And on some other attempts after a long time we get to mount root:

isa_probe_children: probing PnP devices
Device configuration finished.
procfs registered
Timecounter "TSC" frequency 543000 Hz quality 800
Statistical lapic calibration failed!  Clocks might be ticking at variable rates.
Falling back to slow lapic calibration.
lapic: Divisor 2, Frequency 108474 Hz
Timecounters tick every 10.000 msec
lo0: bpf attached
vlan: initialized, using hash tables with chaining
IPsec: Initialized Security Association Processing.
tcp_init: net.inet.tcp.tcbhashsize auto tuned to 4096
random: unblocking device.
WARNING: WITNESS option enabled, expect reduced performance.

Loader variables:

Manual root filesystem specification:
  <fstype>:<device> [options]
      Mount <device> using filesystem <fstype>
      and with the specified (optional) option list.

    eg. ufs:/dev/da0s1a
        zfs:zroot/ROOT/default
        cd9660:/dev/cd0 ro
          (which is equivalent to: mount -t cd9660 -o ro /dev/cd0 /)
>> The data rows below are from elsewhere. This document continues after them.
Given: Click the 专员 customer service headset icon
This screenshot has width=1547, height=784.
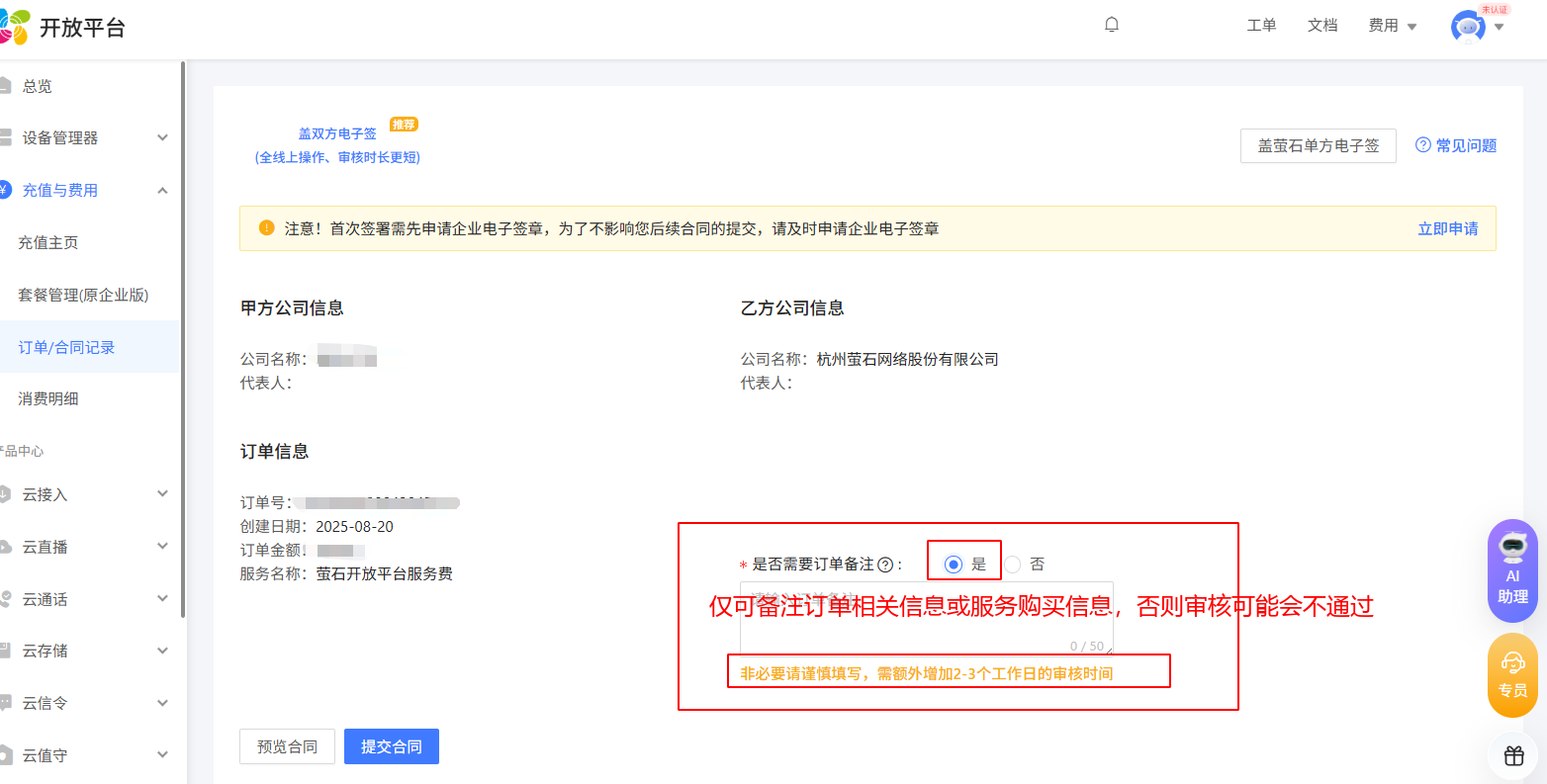Looking at the screenshot, I should [x=1512, y=672].
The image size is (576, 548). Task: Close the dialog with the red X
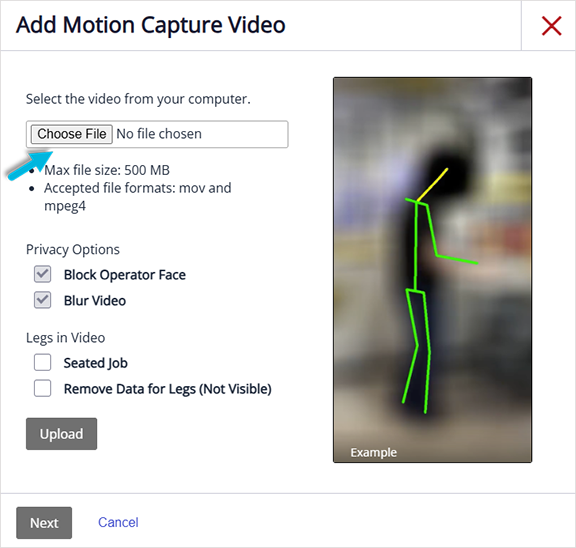pos(551,26)
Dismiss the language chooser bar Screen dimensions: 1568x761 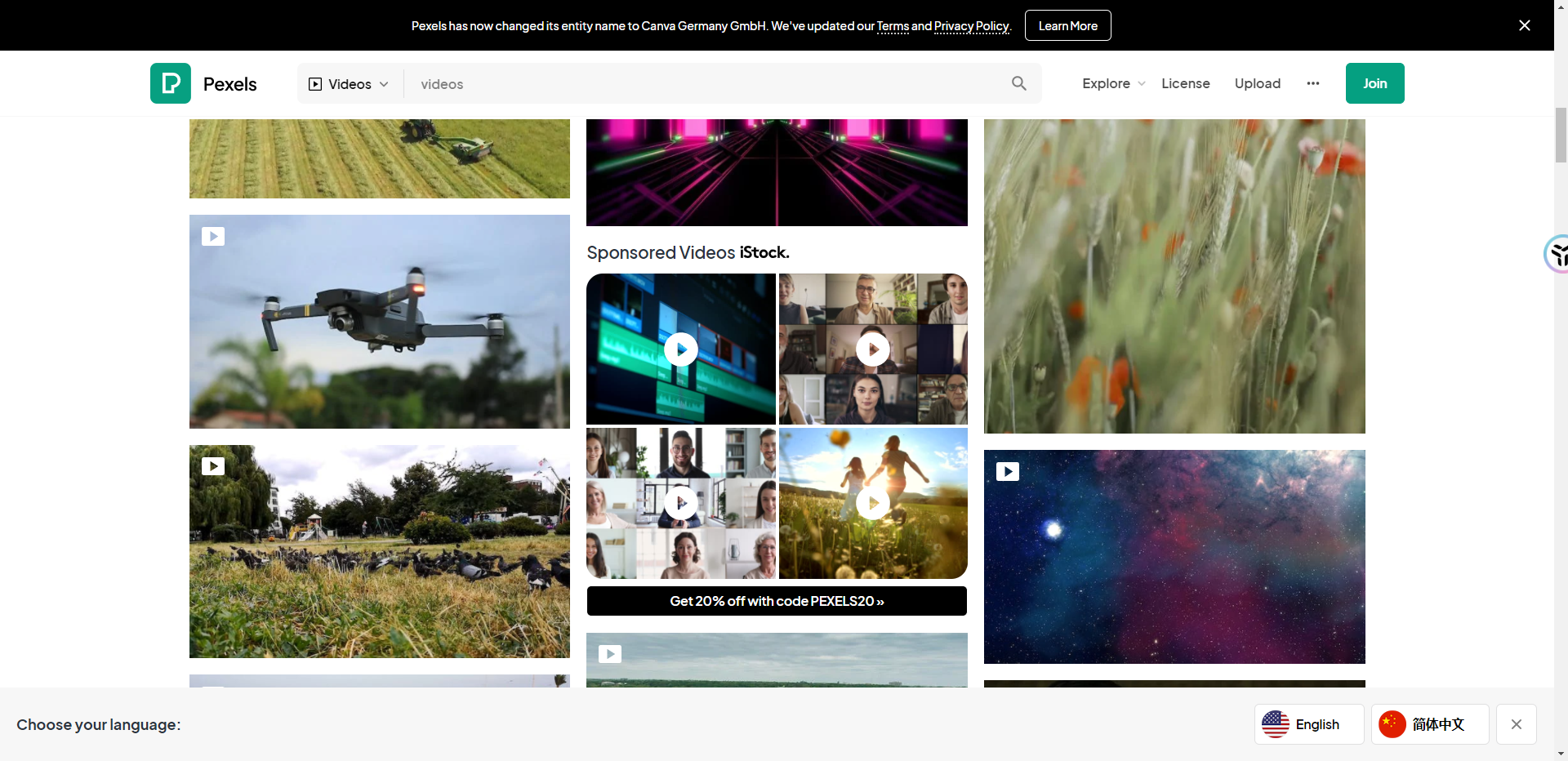pyautogui.click(x=1516, y=724)
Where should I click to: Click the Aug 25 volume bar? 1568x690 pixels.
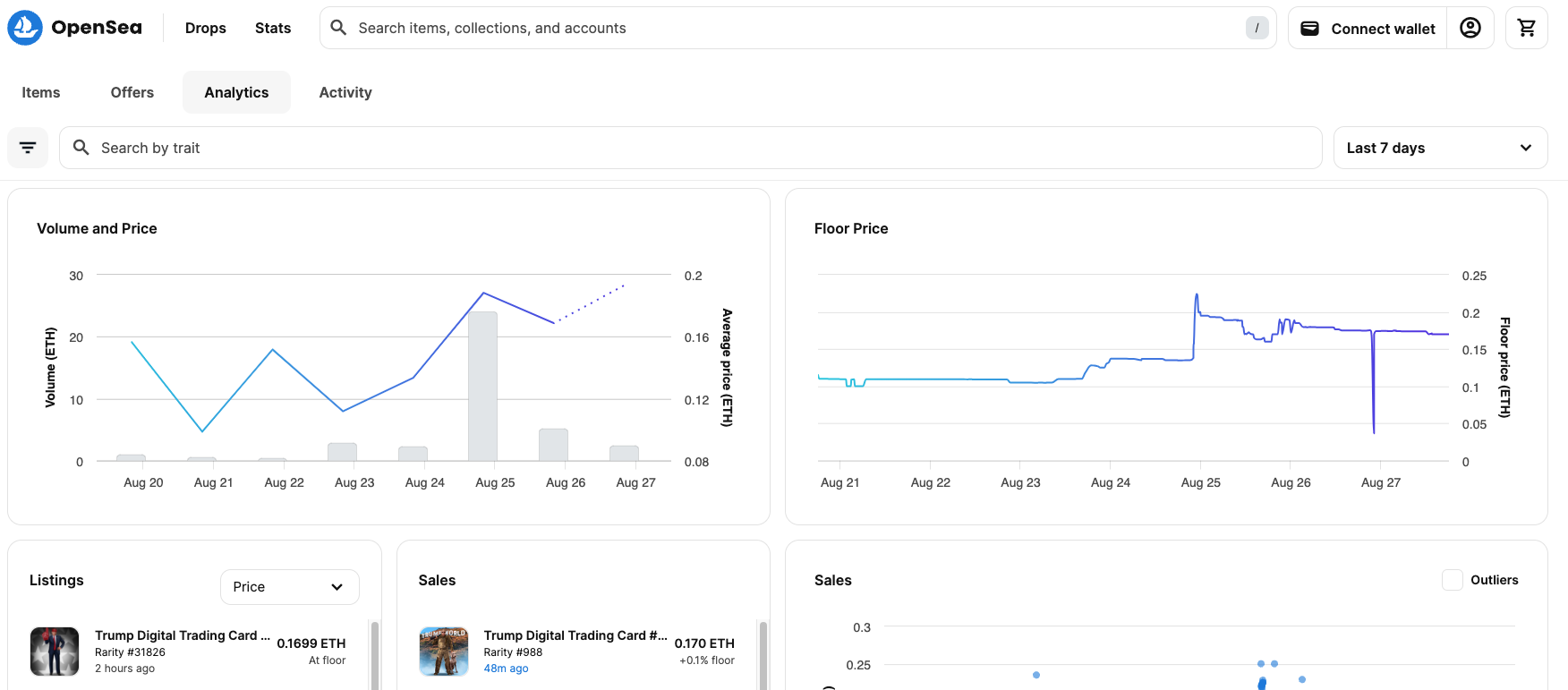pos(482,386)
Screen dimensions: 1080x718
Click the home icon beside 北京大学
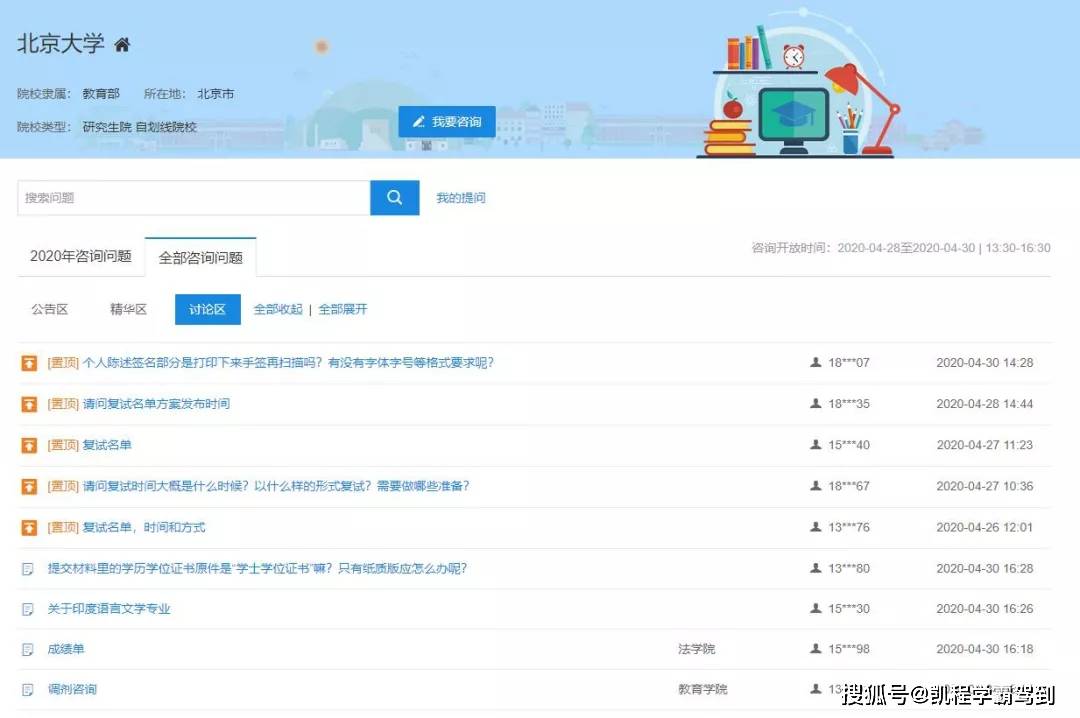click(x=122, y=45)
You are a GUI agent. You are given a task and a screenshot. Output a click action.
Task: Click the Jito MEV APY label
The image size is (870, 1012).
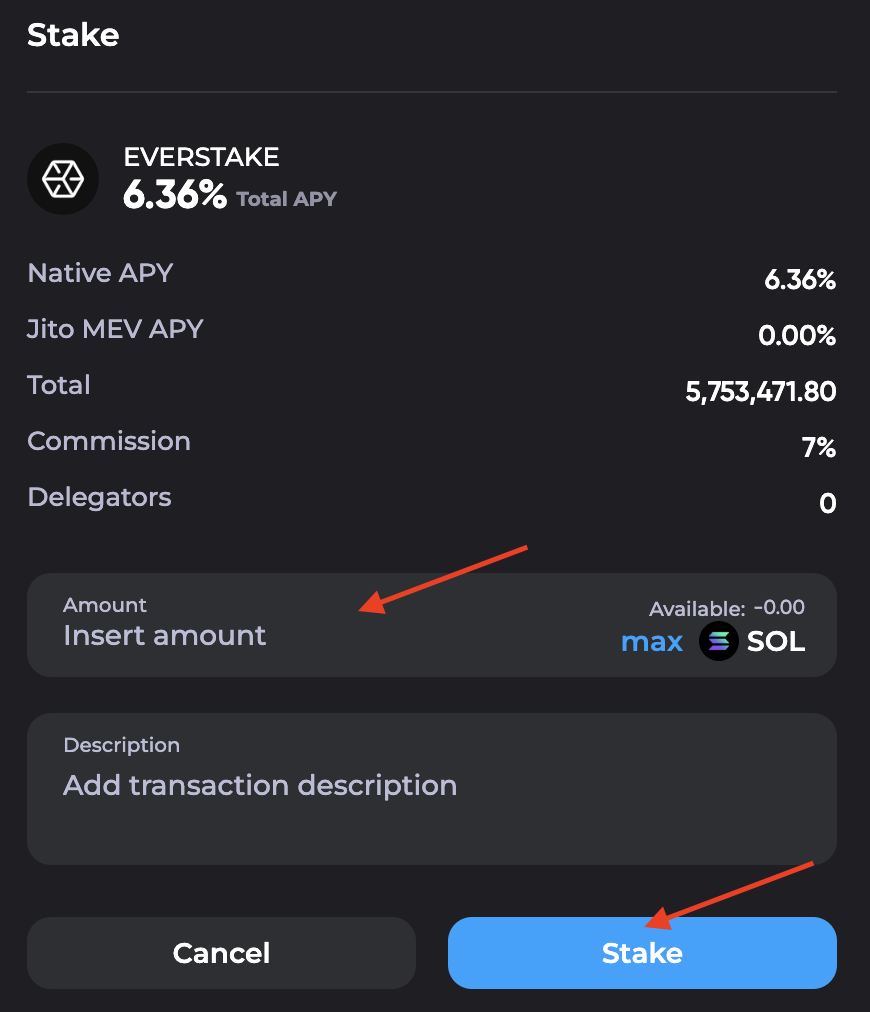click(x=115, y=329)
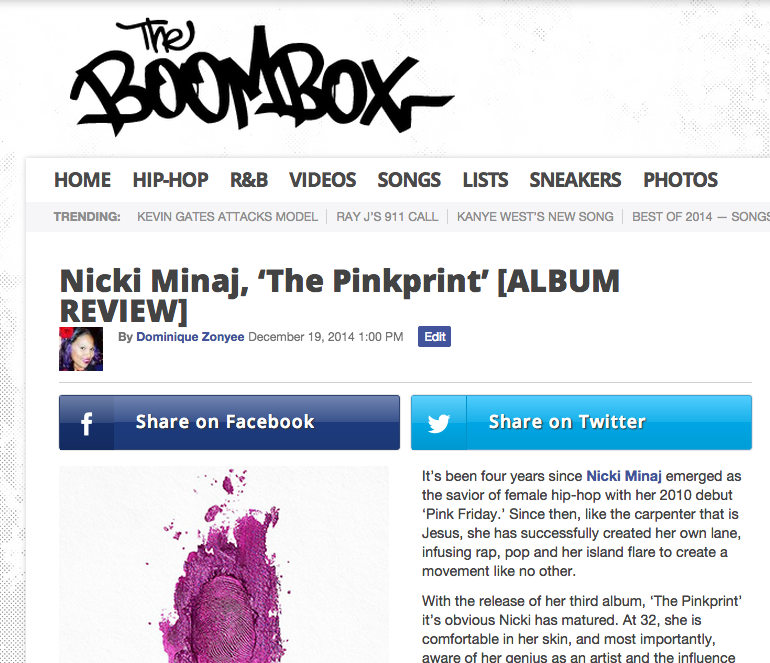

  ?               List valid disk boot devices
  .               Yield 1 second (for background tasks)
  <empty line>    Abort manual input

mountroot>

Mount root

Mountroot is the first 'success' in doing a port, there is enough of a system (even if inconsistently) to add disks, even if there aren't drivers for the required things. Next steps are to:

  • figure out why this is slow (it is meant to be fast after all)
  • look at the lapic calibration complaints
  • add virtio devices

I think before we can add Virtio devices we will need to figure out why the MPTable isn't telling us about the 4 cores that QEMU should be passing through.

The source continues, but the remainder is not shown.